The Social Security Administration (SSA) will announce the official Cost of Living Adjustment (COLA) figure for 2026 on October 15, 2025. The COLA is the amount that is added to Social Security benefits to prevent inflation from affecting beneficiaries’ paycheck amounts. It is calculated based on data from the Consumer Price Index for Urban Wage Earners and Clerical Workers (CPI-W), which is provided monthly by the Bureau of Labor Statistics. To calculate the COLA, the data for the third quarter of the current year is compared to the same period of the previous year.
The resulting figure will be the COLA percentage increase for the following year. The COLA data for 2026 will not be officially announced until October, but associations such as The Senior Citizens League and analyst Mary Johnson have published provisional figures of 2.6% and 2.7%. In addition, both Johnson and other experts warn that both Medicare and Part B will also increase, and will consume the annual COLA.
Social Security Administration (SSA) and inflation in the US
The Social Security Administration (SSA) is the U.S. government agency responsible for the financial security of its citizens. Currently, it provides benefits primarily to retirees, people without financial resources, low-income people, people with disabilities, and survivors. Many people depend entirely on welfare payments for their livelihood, so the importance of the SSA is substantial. One of the main problems facing Social Security today is rising inflation. For this purpose, it makes use of a tool called Cost of Living Adjustment, more commonly known as COLA.
What is COLA?
Cost of Living Adjustment (COLA) is the percentage applied to the amounts received by Social Security beneficiaries. The purpose of this is to protect the purchasing power of beneficiaries in situations where inflation could put them at risk. How is it calculated? It is very simple. Each month, the Bureau of Labor Statistics publishes the Consumer Price Index for Urban Wage Earners and Clerical Workers (CPI-W).
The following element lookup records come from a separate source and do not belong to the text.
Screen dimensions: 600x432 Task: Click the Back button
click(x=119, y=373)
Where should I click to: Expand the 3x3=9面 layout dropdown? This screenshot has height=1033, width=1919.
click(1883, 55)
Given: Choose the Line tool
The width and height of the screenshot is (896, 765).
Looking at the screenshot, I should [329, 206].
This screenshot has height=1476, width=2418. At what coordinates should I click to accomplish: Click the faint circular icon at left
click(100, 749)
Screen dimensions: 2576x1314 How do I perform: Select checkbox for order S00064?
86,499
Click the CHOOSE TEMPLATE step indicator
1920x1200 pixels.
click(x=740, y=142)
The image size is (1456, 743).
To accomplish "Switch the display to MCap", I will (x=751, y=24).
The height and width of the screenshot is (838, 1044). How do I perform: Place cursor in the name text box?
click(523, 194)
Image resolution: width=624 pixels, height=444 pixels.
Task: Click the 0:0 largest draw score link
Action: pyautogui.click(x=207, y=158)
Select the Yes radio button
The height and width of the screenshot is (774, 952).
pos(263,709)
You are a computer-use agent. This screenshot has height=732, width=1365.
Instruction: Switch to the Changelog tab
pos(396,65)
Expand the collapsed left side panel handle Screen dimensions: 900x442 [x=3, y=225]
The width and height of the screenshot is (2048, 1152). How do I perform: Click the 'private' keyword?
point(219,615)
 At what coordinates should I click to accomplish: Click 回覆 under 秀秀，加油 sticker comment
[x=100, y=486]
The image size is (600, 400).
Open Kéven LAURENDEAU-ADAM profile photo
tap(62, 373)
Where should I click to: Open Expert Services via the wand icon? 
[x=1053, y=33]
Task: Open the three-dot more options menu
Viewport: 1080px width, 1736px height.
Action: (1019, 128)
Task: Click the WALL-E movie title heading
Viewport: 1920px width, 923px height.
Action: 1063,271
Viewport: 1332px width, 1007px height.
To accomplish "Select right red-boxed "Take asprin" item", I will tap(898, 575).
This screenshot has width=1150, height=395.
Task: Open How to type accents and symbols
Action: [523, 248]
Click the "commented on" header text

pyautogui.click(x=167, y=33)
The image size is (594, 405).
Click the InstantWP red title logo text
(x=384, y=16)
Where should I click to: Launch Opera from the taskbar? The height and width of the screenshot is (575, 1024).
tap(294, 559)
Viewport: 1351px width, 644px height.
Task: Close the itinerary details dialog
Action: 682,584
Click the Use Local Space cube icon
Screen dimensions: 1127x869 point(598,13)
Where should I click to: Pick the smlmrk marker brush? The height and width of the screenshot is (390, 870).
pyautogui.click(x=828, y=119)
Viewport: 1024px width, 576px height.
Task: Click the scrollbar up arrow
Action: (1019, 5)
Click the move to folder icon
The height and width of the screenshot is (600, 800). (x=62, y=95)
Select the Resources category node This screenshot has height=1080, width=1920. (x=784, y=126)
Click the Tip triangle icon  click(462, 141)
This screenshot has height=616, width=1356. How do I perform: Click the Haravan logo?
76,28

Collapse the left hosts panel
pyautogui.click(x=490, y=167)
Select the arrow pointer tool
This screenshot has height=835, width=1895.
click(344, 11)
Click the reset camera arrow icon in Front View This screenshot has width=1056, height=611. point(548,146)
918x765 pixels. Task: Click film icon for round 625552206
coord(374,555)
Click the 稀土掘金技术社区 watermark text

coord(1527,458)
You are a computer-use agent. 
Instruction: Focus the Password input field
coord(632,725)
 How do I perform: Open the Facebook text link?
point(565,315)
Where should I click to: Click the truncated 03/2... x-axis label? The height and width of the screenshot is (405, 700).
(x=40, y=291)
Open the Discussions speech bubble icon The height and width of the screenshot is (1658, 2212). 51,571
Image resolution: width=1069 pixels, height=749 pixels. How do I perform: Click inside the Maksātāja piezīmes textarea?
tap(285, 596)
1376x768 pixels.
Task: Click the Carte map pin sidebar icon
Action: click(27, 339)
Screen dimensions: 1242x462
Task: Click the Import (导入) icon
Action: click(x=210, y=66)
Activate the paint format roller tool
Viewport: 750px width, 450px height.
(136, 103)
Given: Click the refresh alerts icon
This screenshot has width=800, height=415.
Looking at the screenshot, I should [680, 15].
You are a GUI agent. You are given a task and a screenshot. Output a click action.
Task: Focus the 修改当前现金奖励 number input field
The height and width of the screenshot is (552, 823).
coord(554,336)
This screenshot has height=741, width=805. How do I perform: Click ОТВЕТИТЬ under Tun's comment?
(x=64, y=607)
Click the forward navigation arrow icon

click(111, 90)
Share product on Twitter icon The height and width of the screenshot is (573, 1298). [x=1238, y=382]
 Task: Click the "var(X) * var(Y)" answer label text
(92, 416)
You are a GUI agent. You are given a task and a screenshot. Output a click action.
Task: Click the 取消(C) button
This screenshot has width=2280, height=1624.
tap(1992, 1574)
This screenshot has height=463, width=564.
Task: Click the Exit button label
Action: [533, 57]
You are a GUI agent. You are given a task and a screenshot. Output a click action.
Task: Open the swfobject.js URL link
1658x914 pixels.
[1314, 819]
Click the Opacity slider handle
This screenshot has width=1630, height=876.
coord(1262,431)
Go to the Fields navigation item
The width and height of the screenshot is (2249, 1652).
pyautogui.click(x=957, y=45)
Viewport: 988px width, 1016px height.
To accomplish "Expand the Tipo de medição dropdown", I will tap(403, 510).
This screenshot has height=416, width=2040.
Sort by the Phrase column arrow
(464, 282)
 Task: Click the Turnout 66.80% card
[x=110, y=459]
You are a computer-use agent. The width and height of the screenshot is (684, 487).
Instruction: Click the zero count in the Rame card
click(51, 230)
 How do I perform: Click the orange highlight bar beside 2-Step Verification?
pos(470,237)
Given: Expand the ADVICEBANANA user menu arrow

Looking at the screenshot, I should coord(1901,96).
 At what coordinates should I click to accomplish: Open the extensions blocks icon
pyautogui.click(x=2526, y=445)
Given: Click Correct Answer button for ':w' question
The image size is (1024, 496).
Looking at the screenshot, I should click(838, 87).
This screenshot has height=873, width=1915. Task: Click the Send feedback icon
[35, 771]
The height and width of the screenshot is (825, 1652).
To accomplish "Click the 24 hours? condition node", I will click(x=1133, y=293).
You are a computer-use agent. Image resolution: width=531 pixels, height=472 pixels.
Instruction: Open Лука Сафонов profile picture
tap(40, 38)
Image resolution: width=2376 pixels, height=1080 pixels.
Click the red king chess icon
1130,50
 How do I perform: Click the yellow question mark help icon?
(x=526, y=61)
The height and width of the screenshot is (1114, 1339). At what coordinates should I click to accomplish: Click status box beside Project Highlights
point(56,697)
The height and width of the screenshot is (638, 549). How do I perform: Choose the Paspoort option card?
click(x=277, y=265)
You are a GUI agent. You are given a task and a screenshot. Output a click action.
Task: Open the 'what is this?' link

To calculate the COLA, you would have to buy the data for the last 3 months of the quarter (July, August and September) of the current year, and compare it to the same period of the previous year.
The difference between the two will determine the COLA to be applied the following year. What happens if there is no difference? The truth is that this has only happened in 2010, 2011 and 2016. If so, the current year’s value would be maintained.
What will be the COLA for 2026?
Social Security will announce the 2026 COLA on October 15, 2025. In addition to the COLA update, the following data is also expected to be announced:
- Social Security tax wage limit.
- Maximum monthly benefit limit.
- Earnings test limit.
- Earnings required to obtain work credits.
Despite having to wait to know the official COLA figures for 2026, some bets have already been placed. For its part, the Senior Citizens League has released an estimate of 2.6%, basing its calculations on inflation for months throughout the year. On the other hand, independent Social Security and Medicare analyst Mary Johnson is talking about 2.7%.
Warnings about COLA
Beneficiaries are very attentive to the predictions and especially to the official publication by Social Security in October. It makes sense for them to expect a high percentage, since it represents a high increase. However, we must not forget that this increase is in turn a response to the rise in the price of products and life in general. That is why the most “sensible” thing to do is not to increase the COLA. In addition to this, experts believe that the possible increase that is expected will not be enough.
It has been stated that “rising Medicare premiums and a slow response to retirees’ real costs may undermine any gains – especially for low-income beneficiaries”. For her part, Mary Johnson has also stated that it is not uncommon for Part B premiums to consume much or even all of the annual COLA, leaving little extra to cover other large cost increases.” We will have to wait until October to know the official figures and see what impact they have on beneficiaries’ benefits.